[Saved data entries]
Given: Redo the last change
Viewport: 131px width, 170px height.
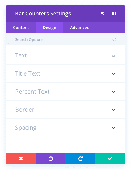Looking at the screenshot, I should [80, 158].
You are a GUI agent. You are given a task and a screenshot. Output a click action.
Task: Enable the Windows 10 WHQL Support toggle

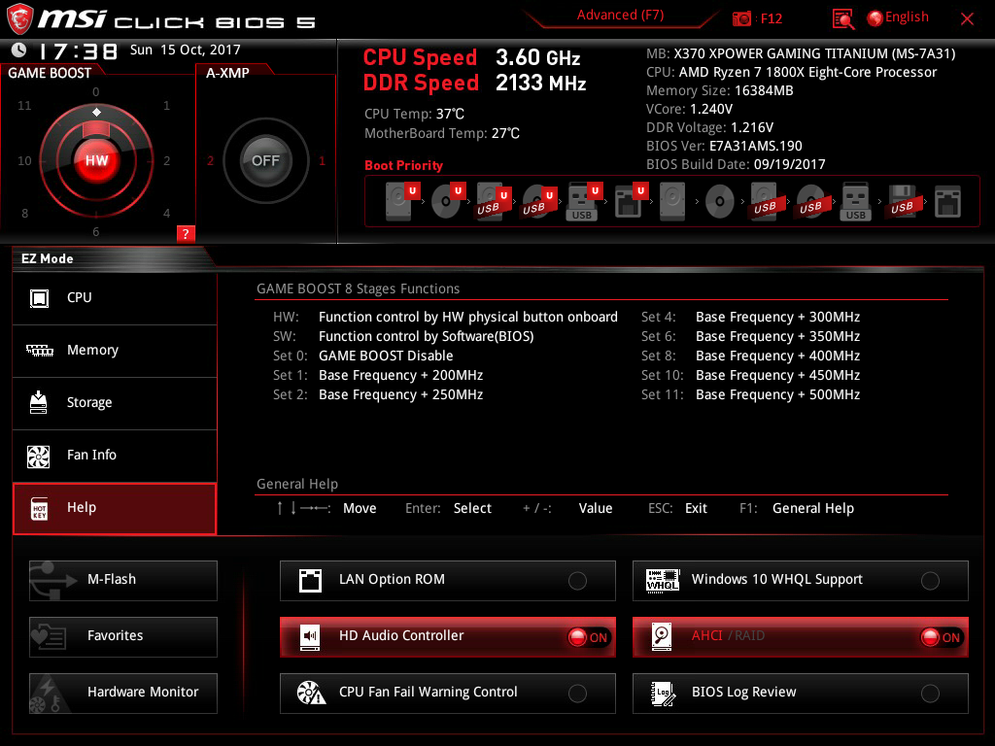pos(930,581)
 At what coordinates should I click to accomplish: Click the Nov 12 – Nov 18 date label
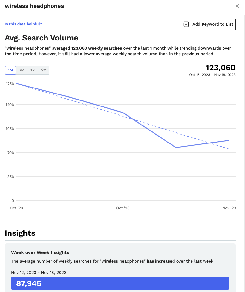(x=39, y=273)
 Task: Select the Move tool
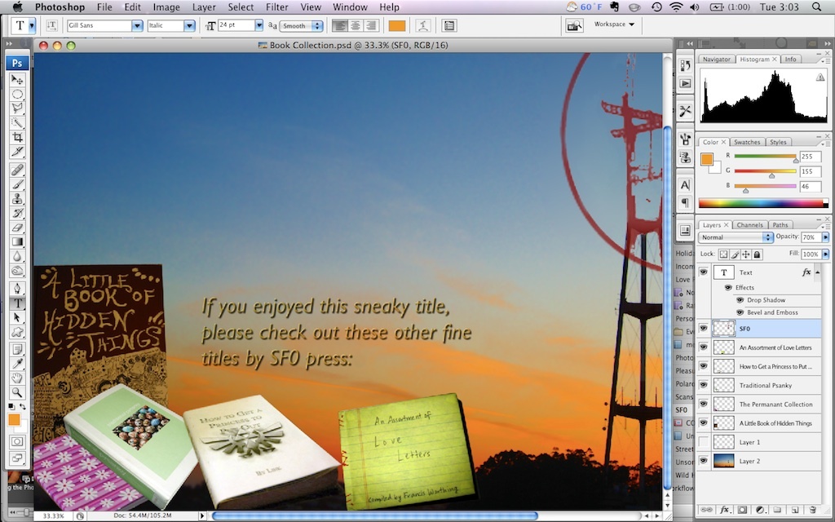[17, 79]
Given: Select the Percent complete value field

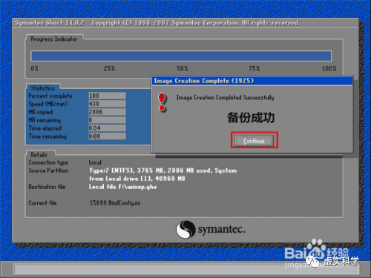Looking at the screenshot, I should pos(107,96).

• What this task involves: Reproduce every line of the material above verbatim, omitting the pictures.

• Solution to the exercise:
Given: Redo the last change
Viewport: 131px width, 170px height.
Looking at the screenshot, I should [80, 158].
You are a GUI agent. You are given a task and a screenshot. Output a click action.
Task: Enable the Windows 10 WHQL Support toggle

pos(930,581)
 At what coordinates should I click to accomplish: Click the Nov 12 – Nov 18 date label
(x=39, y=273)
 Task: Select the Move tool
[17, 79]
Given: Select the Percent complete value field

Looking at the screenshot, I should pos(107,96).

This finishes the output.